Inter-individual variability in encoding was associated with prospective memory performance (Hypothesis 1) and retrieval processes (Hypothesis 2). Consistent with the Multiprocess Framework, participants who generated specific exemplars at encoding (focal cues) showed significantly greater prospective memory performance than those who did not [ 37 , 39 , 43 , 71 , 72 ]. However, because the specific exemplar feature was quasi-experimental (cf. [ 75 ]), we cannot rule out that “participants who show good prospective memory are also good planners” (p. 1737 [ 75 ]). For example, perhaps participants who generated specific exemplars were more motivated to perform the prospective memory task. If so, then based on previous work [ 76 ], specific-exemplar encoders should have shown more ongoing task costs, higher working memory scores, or altered encoding durations. By contrast, individuals who focused on specific fruit cues (focal cue) demonstrated fewer monitoring costs than those that focused on fruits as a general category (nonfocal cue), with no group differences in encoding duration or working memory scores. Relative to the retrospective-memory control condition, specific-exemplar encoders showed no ongoing task costs, indicating that spontaneous retrieval processes supported their prospective remembering [ 58 ]. Though additional research is warranted, the collective findings are more consistent with the cue focality account than a motivation account.

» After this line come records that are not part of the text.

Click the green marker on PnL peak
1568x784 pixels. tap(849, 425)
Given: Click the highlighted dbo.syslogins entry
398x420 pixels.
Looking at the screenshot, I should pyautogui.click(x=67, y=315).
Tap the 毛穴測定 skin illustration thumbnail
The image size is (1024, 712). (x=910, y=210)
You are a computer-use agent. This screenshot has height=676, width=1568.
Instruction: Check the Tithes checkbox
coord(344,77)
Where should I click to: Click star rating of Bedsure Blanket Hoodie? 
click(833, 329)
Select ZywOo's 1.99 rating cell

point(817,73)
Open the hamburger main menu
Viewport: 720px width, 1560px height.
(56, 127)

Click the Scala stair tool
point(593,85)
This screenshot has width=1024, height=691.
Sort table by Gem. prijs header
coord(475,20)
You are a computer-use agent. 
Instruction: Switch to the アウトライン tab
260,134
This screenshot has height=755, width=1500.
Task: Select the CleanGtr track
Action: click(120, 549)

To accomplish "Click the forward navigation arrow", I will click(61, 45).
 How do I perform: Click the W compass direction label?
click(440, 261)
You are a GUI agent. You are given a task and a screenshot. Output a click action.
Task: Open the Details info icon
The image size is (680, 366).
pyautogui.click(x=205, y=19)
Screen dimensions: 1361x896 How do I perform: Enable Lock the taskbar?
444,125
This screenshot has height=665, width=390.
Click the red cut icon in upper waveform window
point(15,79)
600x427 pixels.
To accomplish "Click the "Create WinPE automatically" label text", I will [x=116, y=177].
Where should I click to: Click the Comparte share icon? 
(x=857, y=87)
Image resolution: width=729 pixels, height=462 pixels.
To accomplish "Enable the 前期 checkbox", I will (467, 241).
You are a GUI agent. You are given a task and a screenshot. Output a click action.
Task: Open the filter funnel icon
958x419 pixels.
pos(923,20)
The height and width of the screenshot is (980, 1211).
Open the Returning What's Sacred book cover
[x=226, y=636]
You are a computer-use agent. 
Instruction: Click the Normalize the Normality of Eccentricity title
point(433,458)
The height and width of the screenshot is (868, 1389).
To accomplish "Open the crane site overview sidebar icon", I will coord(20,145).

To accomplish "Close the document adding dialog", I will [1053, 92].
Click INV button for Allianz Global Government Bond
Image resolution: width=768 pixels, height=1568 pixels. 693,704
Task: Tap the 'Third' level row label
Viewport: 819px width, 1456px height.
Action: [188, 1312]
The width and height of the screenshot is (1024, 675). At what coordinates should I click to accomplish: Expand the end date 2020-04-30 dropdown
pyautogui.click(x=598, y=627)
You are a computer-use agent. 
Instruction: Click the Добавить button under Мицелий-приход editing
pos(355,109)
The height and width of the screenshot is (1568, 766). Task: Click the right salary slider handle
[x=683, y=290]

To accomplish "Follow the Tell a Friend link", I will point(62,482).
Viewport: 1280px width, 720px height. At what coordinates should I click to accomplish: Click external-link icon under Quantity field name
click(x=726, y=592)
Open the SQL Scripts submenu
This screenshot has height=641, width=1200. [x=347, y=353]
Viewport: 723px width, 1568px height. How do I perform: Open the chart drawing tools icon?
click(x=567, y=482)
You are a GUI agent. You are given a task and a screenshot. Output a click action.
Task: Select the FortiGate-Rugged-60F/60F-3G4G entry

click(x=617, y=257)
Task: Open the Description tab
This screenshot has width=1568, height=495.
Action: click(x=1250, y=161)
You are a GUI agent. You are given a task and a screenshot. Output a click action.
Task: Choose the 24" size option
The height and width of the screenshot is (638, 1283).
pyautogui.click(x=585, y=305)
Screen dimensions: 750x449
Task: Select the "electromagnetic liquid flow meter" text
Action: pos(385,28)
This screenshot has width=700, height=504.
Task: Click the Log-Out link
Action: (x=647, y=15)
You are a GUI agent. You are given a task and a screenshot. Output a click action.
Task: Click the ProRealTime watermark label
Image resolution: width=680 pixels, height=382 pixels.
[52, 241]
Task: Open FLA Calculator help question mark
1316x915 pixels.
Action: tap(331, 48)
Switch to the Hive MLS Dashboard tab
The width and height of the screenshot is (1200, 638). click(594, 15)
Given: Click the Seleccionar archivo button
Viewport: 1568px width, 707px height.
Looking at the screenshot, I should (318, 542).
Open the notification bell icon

Consistent with the perfunctory/transient view, there was minimal-to-no evidence that prospective memory performance suffered in participants who were mind wandering, who had low working memory capacity, or who reported to hardly thinking about the prospective memory task. These results distinguish prospective memory encoding from theoretical views in the planning literature [ 79 ] and the retrospective memory encoding literature [ 82 – 85 ]. Even the literature on goal fulfillment, which argues that many individuals form general intentions (with minimal cognitive effort), predicts that strategic/elaborative processes are beneficial, if not necessary, for later goal execution [ 86 ]. Prior to conducting the current work, we would have assumed that categorical prospective memory encoding constitutes “deep” processing [ 19 ], but the totality of findings on mind wandering, brief encoding durations, and null associations between mind wandering and prospective memory performance converge on the conclusion that at least some components of intention encoding can be perfunctory/transient.

Conclusions

We investigated the encoding of prospective memory intentions using a thought probe procedure that has previously been useful in examining retrieval processes [ 33 – 35 ]. As a theoretical orientation, we contrasted two general views. The elaborative/strategic view, which emanates from the literature on planning and retrospective memory and emphasizes the functional importance of effortful, working memory resources. By contrast, the perfunctory/transient view emphasizes that some components of prospective memory intentions might be encoded with minimal effort. The consistent theme across eight experiments was that there exists substantial quantitative and qualitative variability in the manner in which participants encode laboratory prospective memory intentions. Whereas quantitative differences in encoding duration seemed to have minimal functional value, differences in encoding quality clearly mattered: Intentions that were encoded more specifically were more likely to be later remembered with lower or no cost (Experiment 8). In other words, the most effective form of encoding occurred in a perfunctory manner.

Transience of prospective memory encoding

Task disengagement, or mind wandering, is common in classrooms and during psychology experiments [ 87 , 88 ]. It is surprising, however, that over 40% of free responses were solely off-task ( Fig 2 ). Our procedure was not a long, monotonous task, as is the case in many mind wandering studies. Furthermore, the prospective memory instructions are arguably the most important stage of a prospective memory experiment. Obviously, this stage is more important to scientists than to most participants. A potential caveat is that some participants who were classified as “off-task” may have initially been engaged. But, it seems highly unlikely that all of the participants categorized as off-task were engaging strategic/elaborative encoding processes: Nearly one-quarter of participants reported that they hardly thought about the prospective memory task at all ( Fig 2 ).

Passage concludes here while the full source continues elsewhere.